Barcelona Pavilion – A Quick Barcelona Pavilion Analysis

The Barcelona Pavilion designed by the famous Ludwig Mies van der Rohe and Lilly Reich in 1928, was built as part of a temporary exhibition project. The building was designed more as a sculpture or piece of art than an actual building enclosure and exhibits all the concepts and characteristics of Modernism. It was considered such a masterpiece of Modernism that years after its demolition, for reasons which will be discussed later, it was rebuilt permanently for all to admire and enjoy today. Below is a Barcelona Pavilion analysis where we will be looking at the architects, designers, the history of the building, and its concept.



The History of the Barcelona Pavilion

The Barcelona Pavilion was designed and built to represent Germany during an exhibition called the 1929 International Exposition, in Barcelona, Spain. The design and build of the Barcelona Pavilion came shortly after WWI, and thus the Pavilion was meant to symbolize a new Germany, which was more democratic and progressive.

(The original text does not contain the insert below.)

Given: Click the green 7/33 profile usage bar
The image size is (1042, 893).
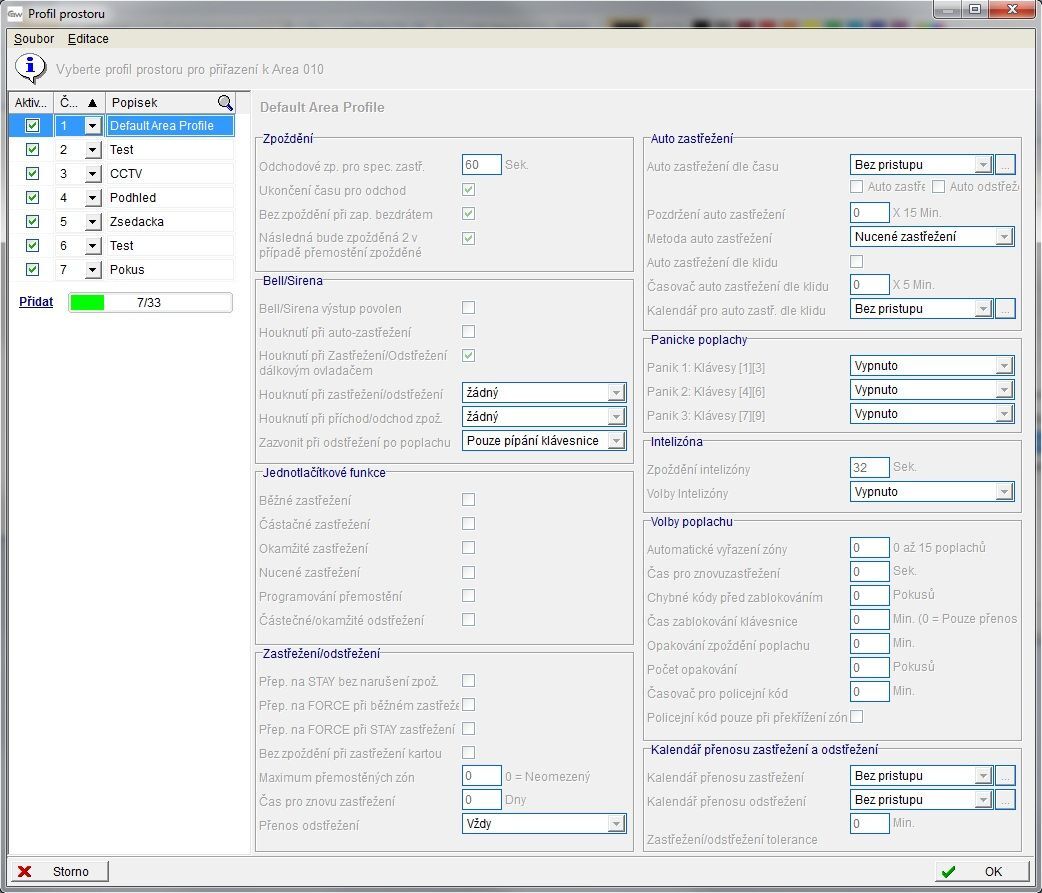Looking at the screenshot, I should pos(150,302).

The brief stated that the Pavilion was to be void of any exhibits, emphasizing the structure itself as well as including minimal furniture pieces that were specifically designed for the Pavilion, as well as a single sculpture.

The brief also proposed for the Pavilion to be built in a central and busy location, but Mies decided to opt for a quieter and more secluded site. The lack of accommodation needed for the building meant that Mies had no need to worry about the limitations of functionality, but instead could focus solely on the building itself and what it represented. This enabled him to blur the lines between the exterior and interior to such an extent that one continuous space was created.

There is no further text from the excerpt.